Coyotes are one of the smartest of predators with a keen sense of sight, hearing and a nose that rivals the whitetail deer. Once a resident of the West, today they’ve infiltrated nearly every environment from coast to coast, even thriving in cities where they often feed on cats and small dogs. Trapping a coyote with a standard leg trap takes great skill, since each trap must be boiled to remove the tiniest trace of human scent and sets require great care and strategic placement. Snaring coyotes is easier and more effective, yet still takes skillful placement and complete human scent elimination.

Take Up the Hunt

Hunting coyotes by calling or watching bait can be more fun and is the perfect break from cold winter weather after deer season has passed. More importantly, you can use most of your deer hunting gear to score on a coyote that easily can kill a dozen whitetails you’d be hunting in the fall. If you are serious about preserving and selling fur, consider a predator caliber like the .223 or .22-250. Otherwise, use whichever rifle you shoot best. Scout your deer areas for tracks in the snow and if there are lots of tracks near your favorite tree stand consider putting a road-killed bait nearby.
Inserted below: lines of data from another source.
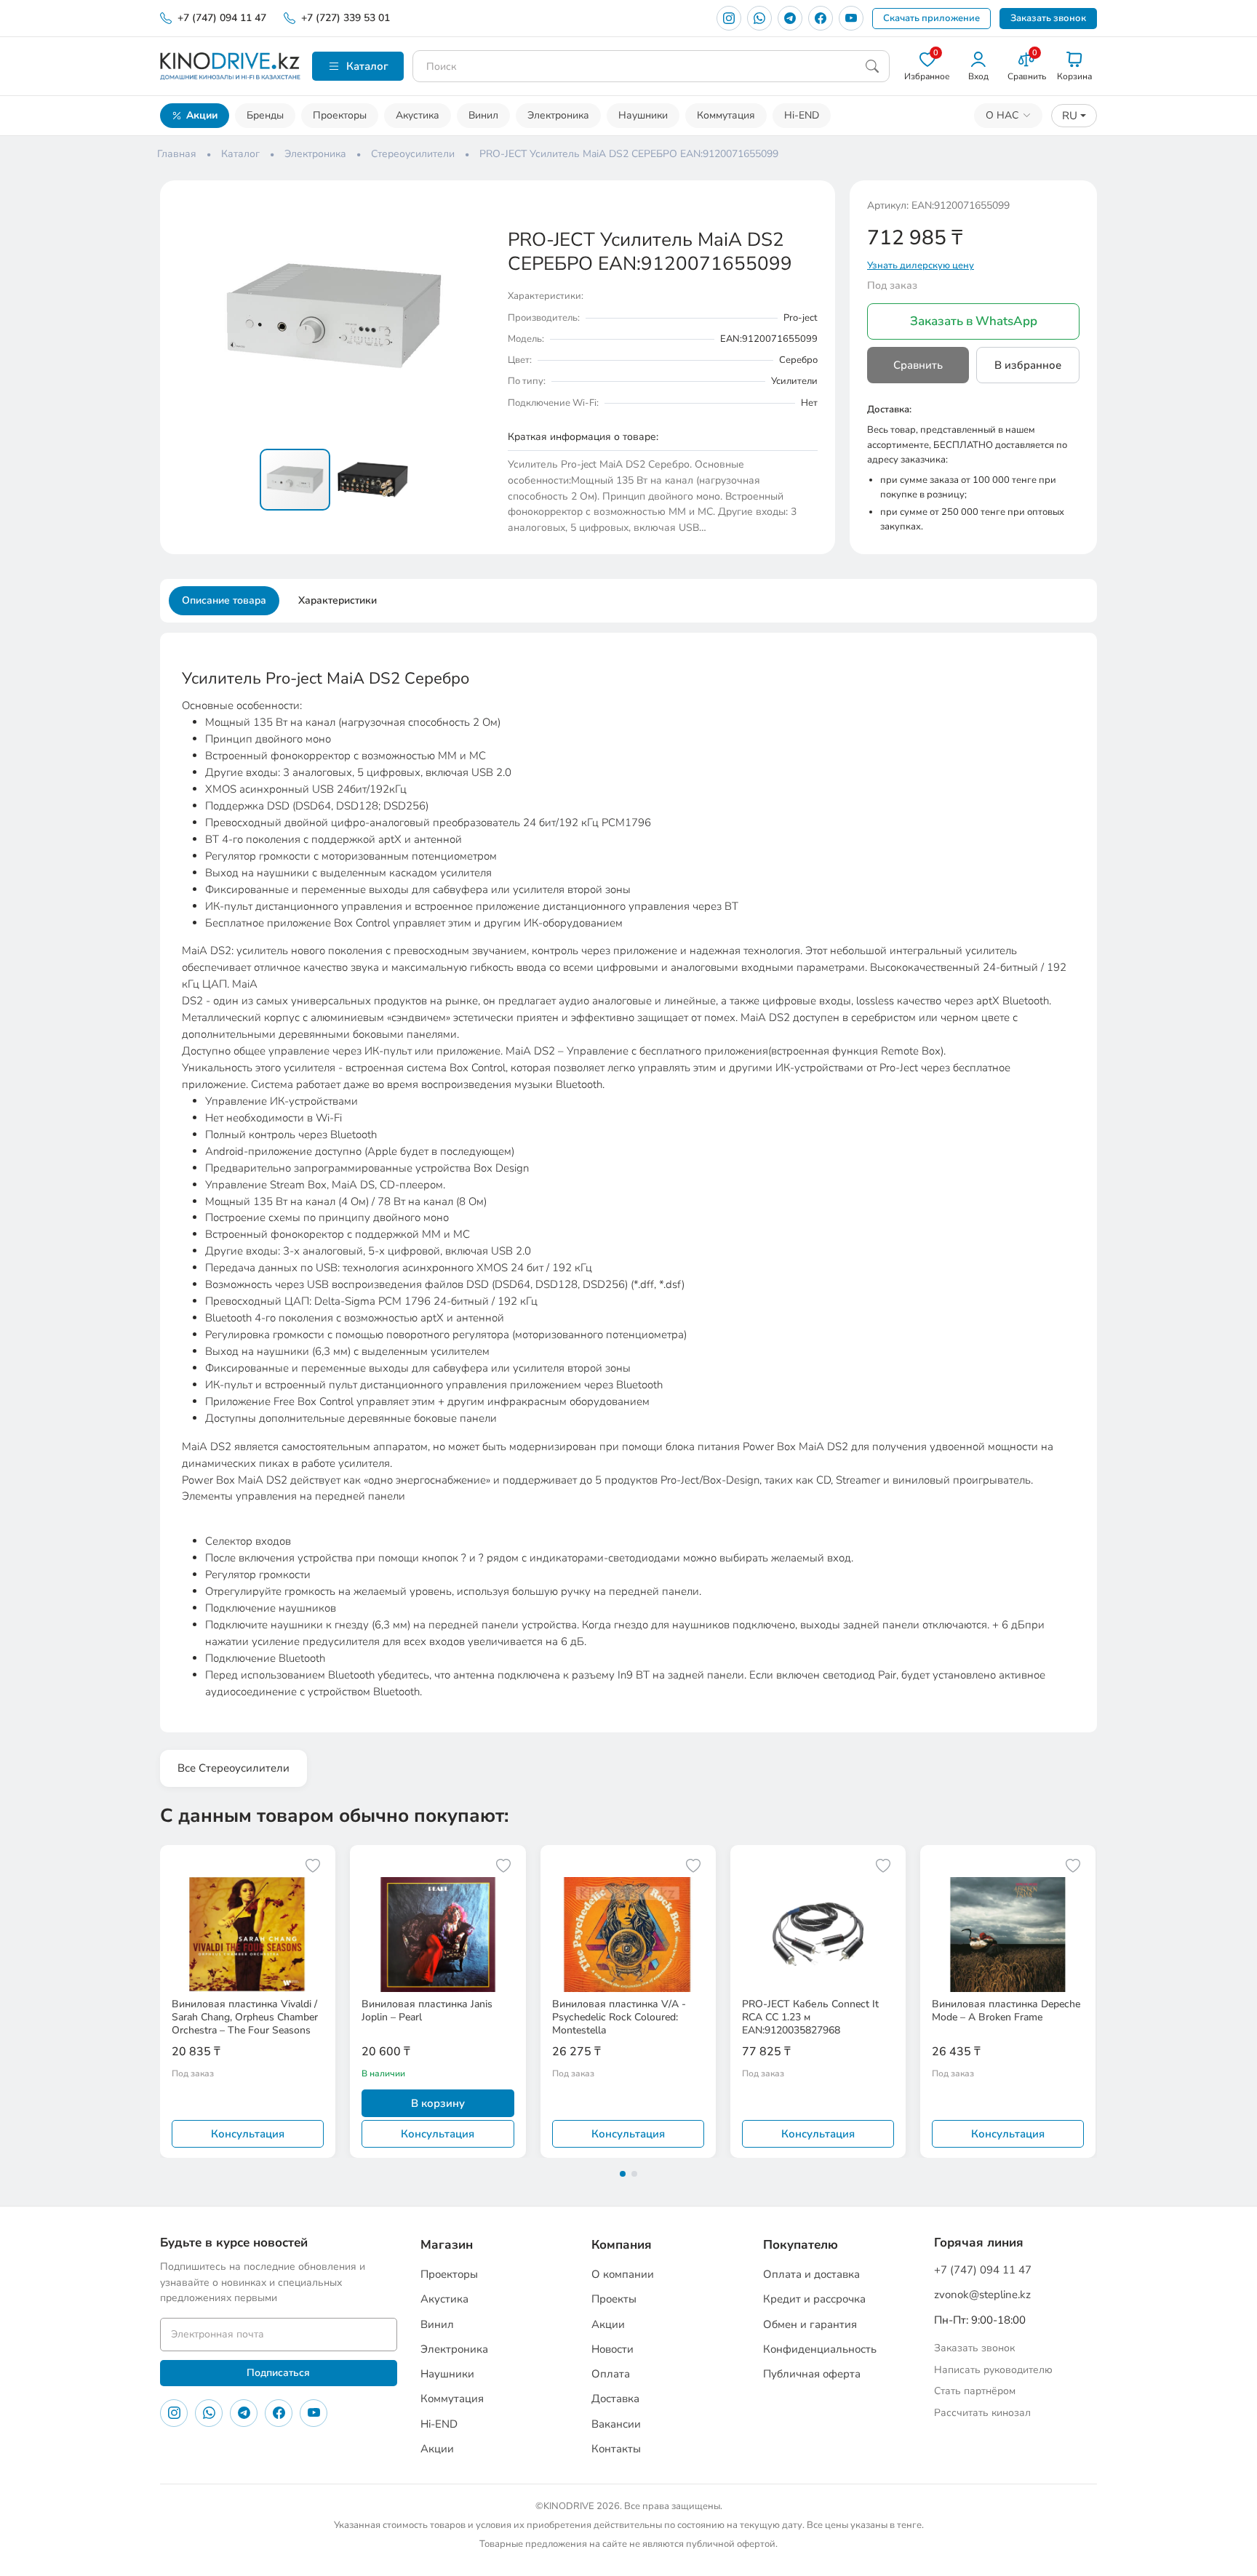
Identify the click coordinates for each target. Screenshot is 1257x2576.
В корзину (438, 2103)
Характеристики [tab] (337, 600)
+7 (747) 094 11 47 (221, 18)
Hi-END (801, 115)
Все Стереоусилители (233, 1768)
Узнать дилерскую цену (920, 265)
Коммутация (726, 115)
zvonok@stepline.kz (982, 2294)
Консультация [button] (247, 2134)
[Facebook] (820, 18)
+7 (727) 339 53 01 (345, 18)
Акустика (417, 115)
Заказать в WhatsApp (973, 321)
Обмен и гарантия (810, 2324)
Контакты (616, 2448)
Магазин (446, 2244)
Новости (612, 2349)
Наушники (643, 115)
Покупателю (800, 2244)
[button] (477, 211)
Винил (483, 115)
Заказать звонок (1048, 18)
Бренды (265, 115)
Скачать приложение (931, 18)
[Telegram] (790, 18)
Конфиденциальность (820, 2349)
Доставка (615, 2398)
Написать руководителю (993, 2370)
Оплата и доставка (811, 2274)
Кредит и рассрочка (814, 2299)
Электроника (558, 115)
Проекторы (340, 115)
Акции (202, 115)
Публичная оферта (812, 2374)
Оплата (610, 2374)
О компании (622, 2274)
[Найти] (872, 66)
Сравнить (918, 365)
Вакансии (616, 2424)
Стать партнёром (974, 2391)
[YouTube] (851, 18)
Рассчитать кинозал (982, 2413)
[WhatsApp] (759, 18)
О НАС (1002, 115)
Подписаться (278, 2373)
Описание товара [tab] (224, 600)
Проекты (614, 2299)
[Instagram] (729, 18)
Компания (621, 2244)
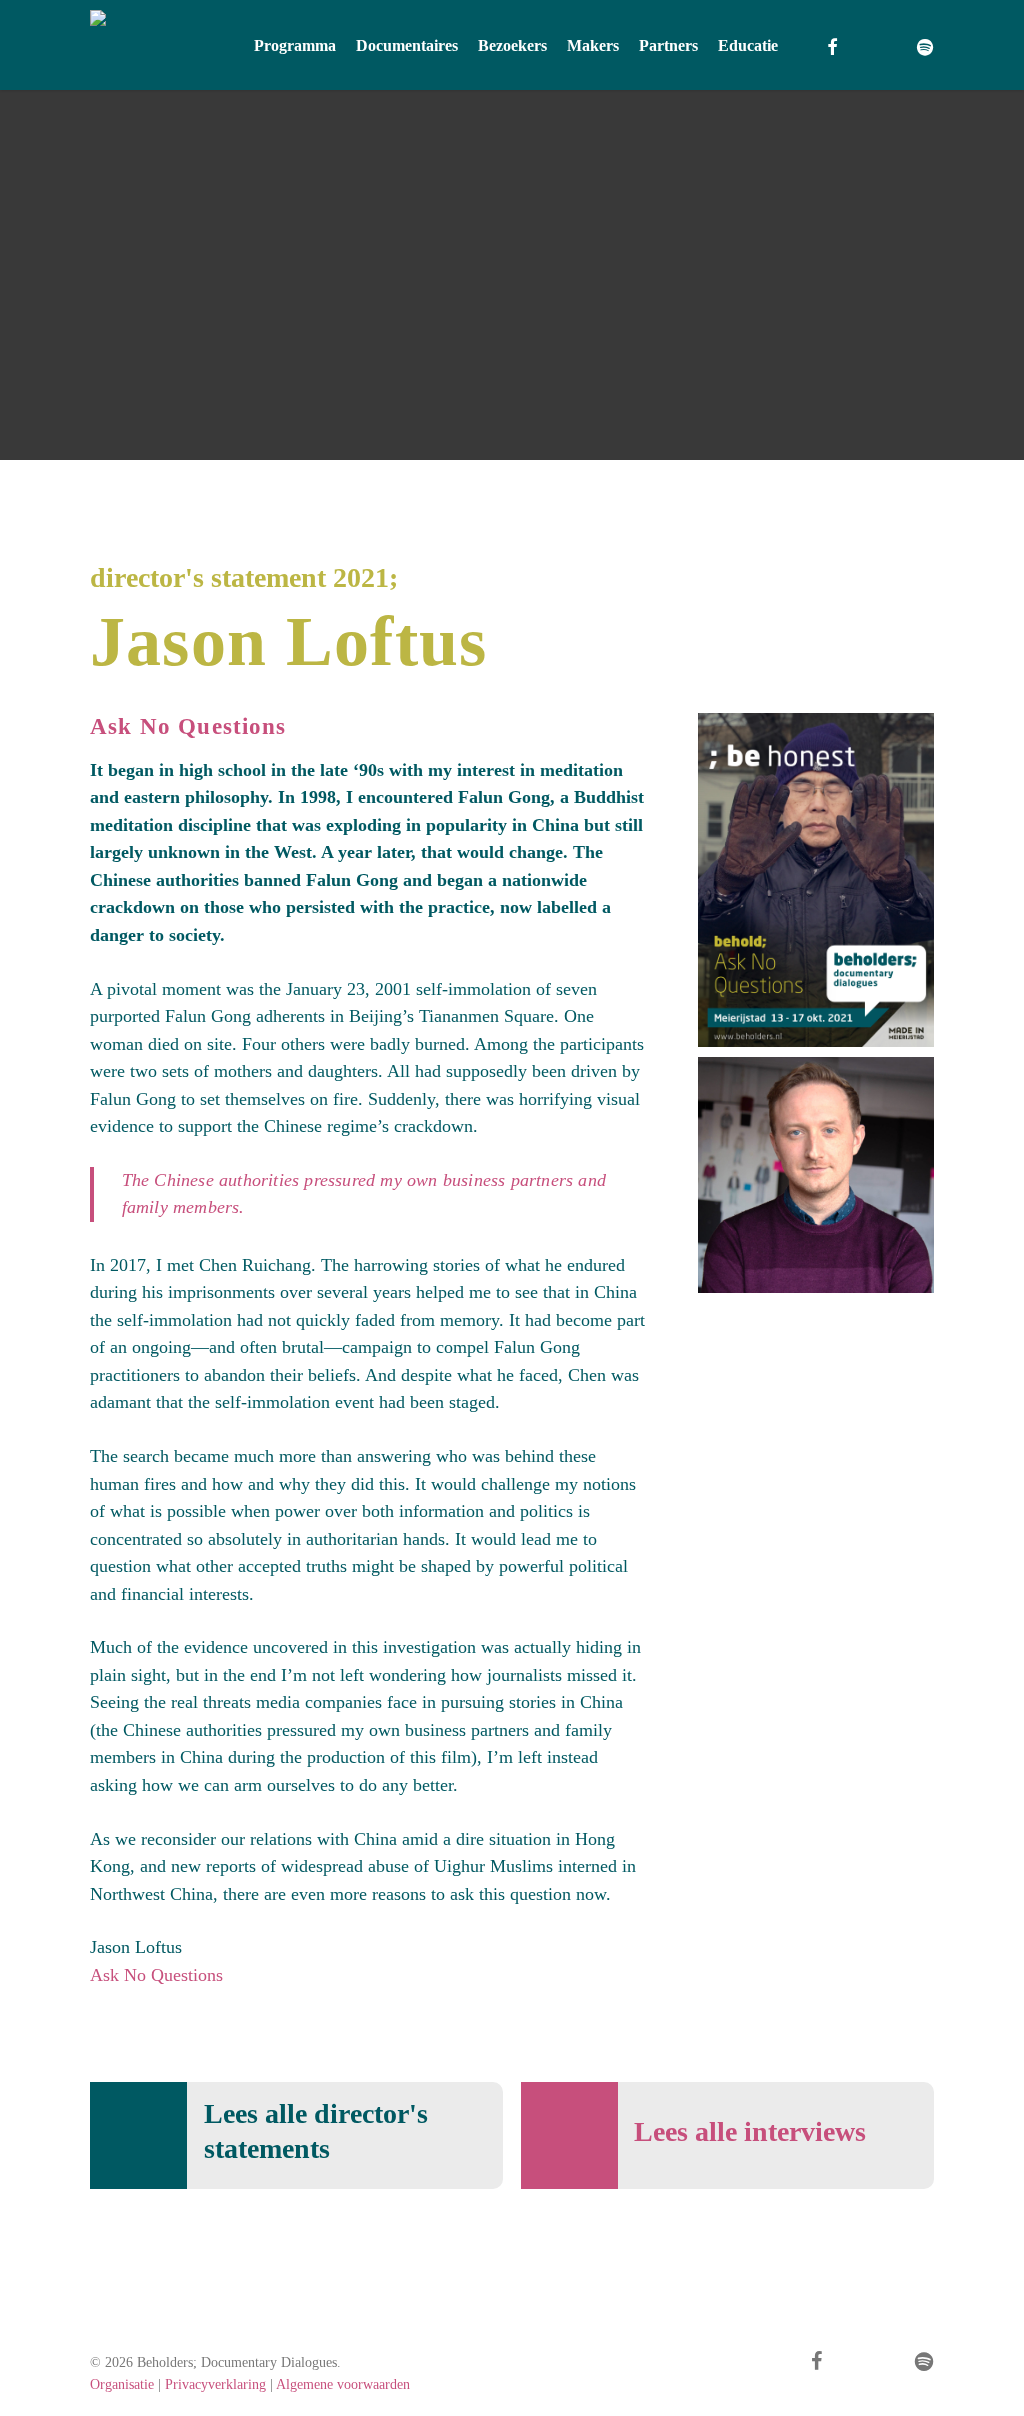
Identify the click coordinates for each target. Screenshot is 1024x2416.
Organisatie (122, 2384)
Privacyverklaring (215, 2384)
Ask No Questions (156, 1975)
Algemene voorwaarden (343, 2384)
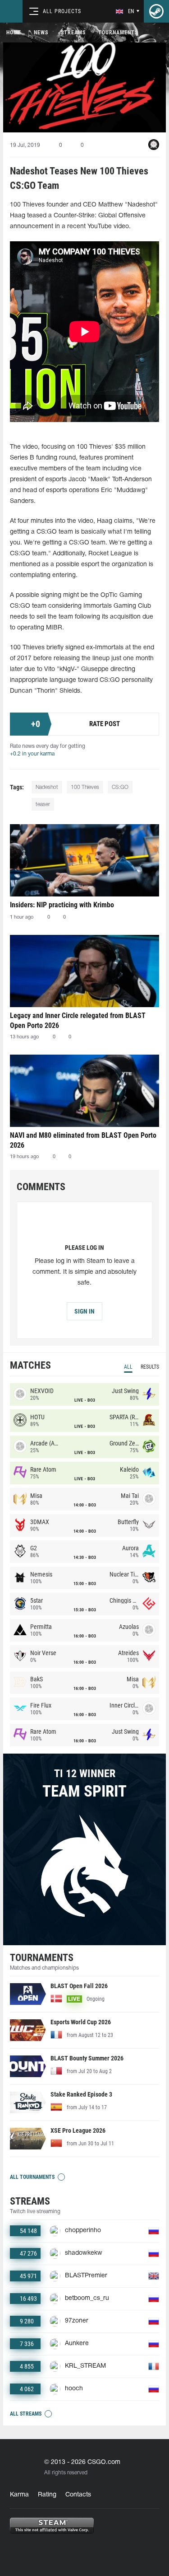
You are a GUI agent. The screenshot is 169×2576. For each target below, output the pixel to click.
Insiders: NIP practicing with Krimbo (62, 905)
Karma (19, 2495)
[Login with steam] (156, 11)
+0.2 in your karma (32, 753)
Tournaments (118, 32)
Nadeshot (47, 787)
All (128, 1367)
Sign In (84, 1311)
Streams (73, 32)
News (41, 32)
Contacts (78, 2495)
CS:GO (120, 787)
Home (13, 32)
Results (150, 1367)
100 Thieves (85, 787)
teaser (43, 804)
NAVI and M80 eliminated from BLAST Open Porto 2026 (83, 1140)
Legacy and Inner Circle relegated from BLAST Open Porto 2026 (78, 1020)
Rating (47, 2495)
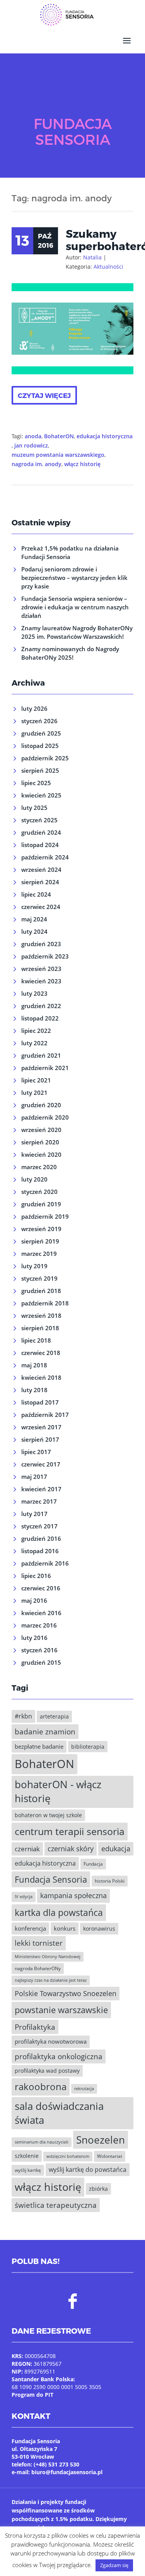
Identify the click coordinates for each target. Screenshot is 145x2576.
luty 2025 (34, 807)
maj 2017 (34, 1476)
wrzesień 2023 (41, 968)
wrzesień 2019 (41, 1229)
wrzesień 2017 (41, 1427)
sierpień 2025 (40, 770)
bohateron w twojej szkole (48, 1815)
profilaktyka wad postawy (47, 2070)
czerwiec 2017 (40, 1464)
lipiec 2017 (36, 1452)
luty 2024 (34, 931)
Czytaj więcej (44, 395)
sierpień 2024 (40, 882)
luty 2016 (34, 1637)
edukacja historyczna (105, 436)
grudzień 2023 (41, 944)
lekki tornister (39, 1943)
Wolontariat (109, 2156)
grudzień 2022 (41, 1006)
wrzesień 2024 (41, 869)
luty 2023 (34, 993)
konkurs (64, 1928)
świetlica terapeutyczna (56, 2205)
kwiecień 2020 (41, 1154)
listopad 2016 (40, 1551)
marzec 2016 (39, 1625)
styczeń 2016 (39, 1650)
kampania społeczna (73, 1895)
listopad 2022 (40, 1018)
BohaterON (59, 436)
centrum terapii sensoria (70, 1831)
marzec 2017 (39, 1501)
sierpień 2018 (40, 1328)
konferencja (30, 1928)
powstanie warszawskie (61, 2009)
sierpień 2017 (40, 1439)
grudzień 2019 (41, 1204)
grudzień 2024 (41, 832)
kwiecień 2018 (41, 1377)
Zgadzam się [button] (114, 2565)
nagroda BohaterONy (38, 1968)
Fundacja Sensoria (51, 1879)
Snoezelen (100, 2139)
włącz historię (82, 464)
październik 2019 (45, 1216)
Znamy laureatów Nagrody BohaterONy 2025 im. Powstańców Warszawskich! (77, 632)
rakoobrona (41, 2086)
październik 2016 (45, 1563)
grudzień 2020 (41, 1105)
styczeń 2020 (39, 1191)
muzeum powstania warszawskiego (58, 454)
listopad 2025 (40, 745)
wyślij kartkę (28, 2170)
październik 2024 (45, 857)
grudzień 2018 (41, 1291)
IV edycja (23, 1896)
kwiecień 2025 (41, 795)
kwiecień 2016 (41, 1613)
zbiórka (98, 2188)
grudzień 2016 (41, 1538)
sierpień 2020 (40, 1142)
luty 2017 (34, 1514)
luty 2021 (34, 1092)
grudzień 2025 (41, 733)
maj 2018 (34, 1365)
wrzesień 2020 (41, 1130)
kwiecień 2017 (41, 1489)
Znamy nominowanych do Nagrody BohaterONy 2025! (70, 653)
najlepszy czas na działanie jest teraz (51, 1980)
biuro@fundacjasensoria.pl (66, 2472)
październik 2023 (45, 956)
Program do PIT (32, 2394)
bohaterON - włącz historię (58, 1792)
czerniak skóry (71, 1848)
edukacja (115, 1848)
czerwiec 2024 (40, 907)
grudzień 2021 (41, 1055)
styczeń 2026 (39, 721)
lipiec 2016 (36, 1576)
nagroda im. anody (36, 464)
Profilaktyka (35, 2027)
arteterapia (54, 1716)
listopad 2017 (40, 1402)
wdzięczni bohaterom (67, 2156)
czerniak (27, 1848)
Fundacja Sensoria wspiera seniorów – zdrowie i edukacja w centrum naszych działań (75, 607)
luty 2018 (34, 1390)
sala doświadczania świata (59, 2113)
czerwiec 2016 (40, 1588)
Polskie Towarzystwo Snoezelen (65, 1993)
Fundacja (93, 1864)
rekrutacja (84, 2088)
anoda (33, 436)
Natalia (92, 257)
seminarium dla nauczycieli (41, 2142)
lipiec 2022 (36, 1030)
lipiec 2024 (36, 894)
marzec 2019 (39, 1253)
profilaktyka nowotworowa (51, 2041)
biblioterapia (87, 1746)
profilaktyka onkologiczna (58, 2056)
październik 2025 (45, 758)
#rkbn (23, 1716)
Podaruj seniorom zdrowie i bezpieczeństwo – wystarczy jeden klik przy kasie (74, 577)
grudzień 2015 (41, 1662)
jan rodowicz (31, 445)
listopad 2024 (40, 845)
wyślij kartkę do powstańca (87, 2169)
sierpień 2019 (40, 1241)
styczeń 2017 (39, 1526)
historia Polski (110, 1881)
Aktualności (108, 266)
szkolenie (27, 2155)
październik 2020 (45, 1117)
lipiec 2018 (36, 1340)
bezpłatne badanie (39, 1746)
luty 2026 (34, 708)
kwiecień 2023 (41, 981)
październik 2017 (45, 1414)
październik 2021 (45, 1068)
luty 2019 (34, 1266)
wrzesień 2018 (41, 1315)
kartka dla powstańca (59, 1912)
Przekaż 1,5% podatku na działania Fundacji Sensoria (70, 552)
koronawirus (99, 1928)
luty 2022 (34, 1043)
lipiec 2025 (36, 783)
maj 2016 (34, 1600)
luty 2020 (34, 1179)
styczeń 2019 (39, 1278)
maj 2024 (34, 919)
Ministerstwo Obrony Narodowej (47, 1956)
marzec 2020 (39, 1167)
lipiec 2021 (36, 1080)
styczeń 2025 (39, 820)
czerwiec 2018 (40, 1353)
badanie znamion (45, 1731)
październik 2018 (45, 1303)
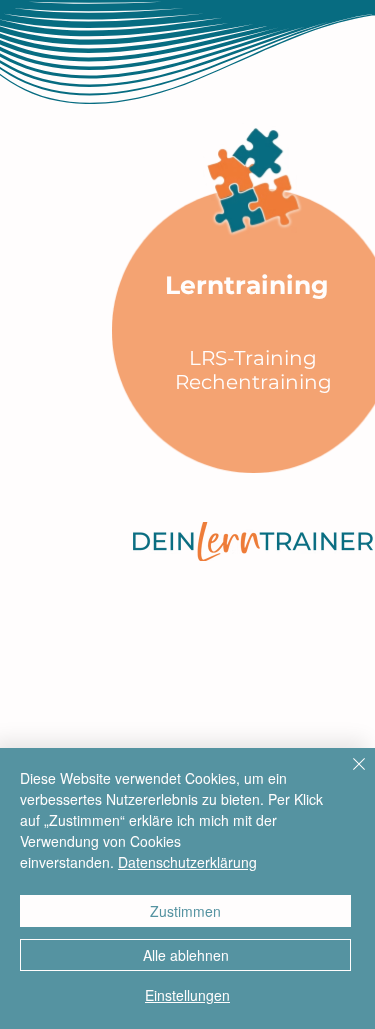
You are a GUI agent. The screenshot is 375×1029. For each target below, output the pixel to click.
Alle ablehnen (186, 955)
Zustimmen (185, 911)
If you are not concerned about preserving fur, use your favorite deer rifle.

Double Dip for Success-

A conservation officer in New York had a considerable commute each day through back roads in a remote area where he often hunted deer. He knew several landowners, collected a roadkill, and placed it near one of his stands. His drive to and from work allowed him to monitor the bait and if he saw action, he sneaked in early in the morning just like in deer season. If you cannot hunt over a bait, monitoring it with snow on the ground will tell you when coyotes are active and a trail camera can give you precise feeding times. This post from the Realtree website will give you lots of tips to maximize winter coyote hunting and you’ll find it’s easier than you think:

You know how hungry you get when you’re out hunting or working in the freezing cold during a long winter day? How the cold seems to sap your energy and strength, making you think about eating a snack or check your watch to see if it’s time yet for lunch? How your body quickly burns through the fuel you fed it for breakfast and demands more?

Well, that’s exactly the reason you should be out hunting coyotes on cold, snowy days. They are out in that cold day and night and they’re always on the prowl for something to eat, making them susceptible to calling.